# The basics of RAG from scratch

With this notebook you can ask questions about your own document. 
It uses ollama to run LLM's locally. 

Make sure you have downloaded and installed ollama from www.ollama.com.

#### Contents
0. Install and import packages
1. Check available models in ollama + set system prompt
2. Get the text document and split into paragraphs (chunks of text)
3. Embeddings¶
4. Set the prompt, create prompt embeddings and do similarity search
5. Get response from the LLM

#### Source
source & acknowledgements: https://decoder.sh/videos/rag-from-the-ground-up-with-python-and-ollama 

This notebook follows the flow in this flowdiagram. Please study it carefully.
![slide1](slide_flow.png)

## 0. Install and import packages

In [1]:
%pip install ollama
%pip install json

Note: you may need to restart the kernel to use updated packages.
Note: you may need to restart the kernel to use updated packages.
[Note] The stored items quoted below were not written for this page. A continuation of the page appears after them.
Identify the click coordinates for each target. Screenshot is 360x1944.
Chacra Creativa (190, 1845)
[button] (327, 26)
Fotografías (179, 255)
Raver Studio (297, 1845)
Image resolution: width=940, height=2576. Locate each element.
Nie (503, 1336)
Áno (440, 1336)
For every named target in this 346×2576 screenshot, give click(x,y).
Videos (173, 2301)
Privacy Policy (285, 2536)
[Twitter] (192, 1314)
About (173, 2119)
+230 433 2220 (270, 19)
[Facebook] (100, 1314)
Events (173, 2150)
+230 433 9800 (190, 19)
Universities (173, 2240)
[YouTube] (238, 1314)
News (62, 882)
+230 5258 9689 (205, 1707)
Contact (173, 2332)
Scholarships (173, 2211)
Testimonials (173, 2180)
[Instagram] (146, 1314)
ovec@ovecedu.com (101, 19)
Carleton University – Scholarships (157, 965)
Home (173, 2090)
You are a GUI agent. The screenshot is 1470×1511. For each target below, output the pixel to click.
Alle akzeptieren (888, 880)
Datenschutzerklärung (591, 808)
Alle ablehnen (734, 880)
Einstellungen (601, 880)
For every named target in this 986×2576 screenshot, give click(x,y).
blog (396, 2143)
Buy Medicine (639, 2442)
ERROR: Could not find a version that satisfies the requirement json (from versions: none)
ERROR: No matching distribution found for json


In [2]:
#import packages
import ollama
import time
import os
import json
import numpy as np
from numpy.linalg import norm

## 1. Check availabe models in ollama + set system prompt

For this notebook you'll need two models:
- an embedding model: nomic-embed-text
- any LLM: tinyllama, mistral or other (choose yourself, set later on)

In [3]:
!ollama list

NAME                   	ID          	SIZE  	MODIFIED       
nomic-embed-text:latest	0a109f422b47	274 MB	30 seconds ago	
mistral:latest         	2ae6f6dd7a3d	4.1 GB	8 minutes ago 	


In [5]:
#uncomment if necessary
!ollama pull nomic-embed-text

'ollama' is not recognized as an internal or external command,
operable program or batch file.


In [4]:
#set the system prompt
SYSTEM_PROMPT = """You are a helpful reading assistant who answers questions 
        based on snippets of text provided in context. Answer only using the context provided, 
        being as concise as possible. If you're unsure, just say that you don't know."""

## 2. Get the text document and split into paragraphs (chunks of text)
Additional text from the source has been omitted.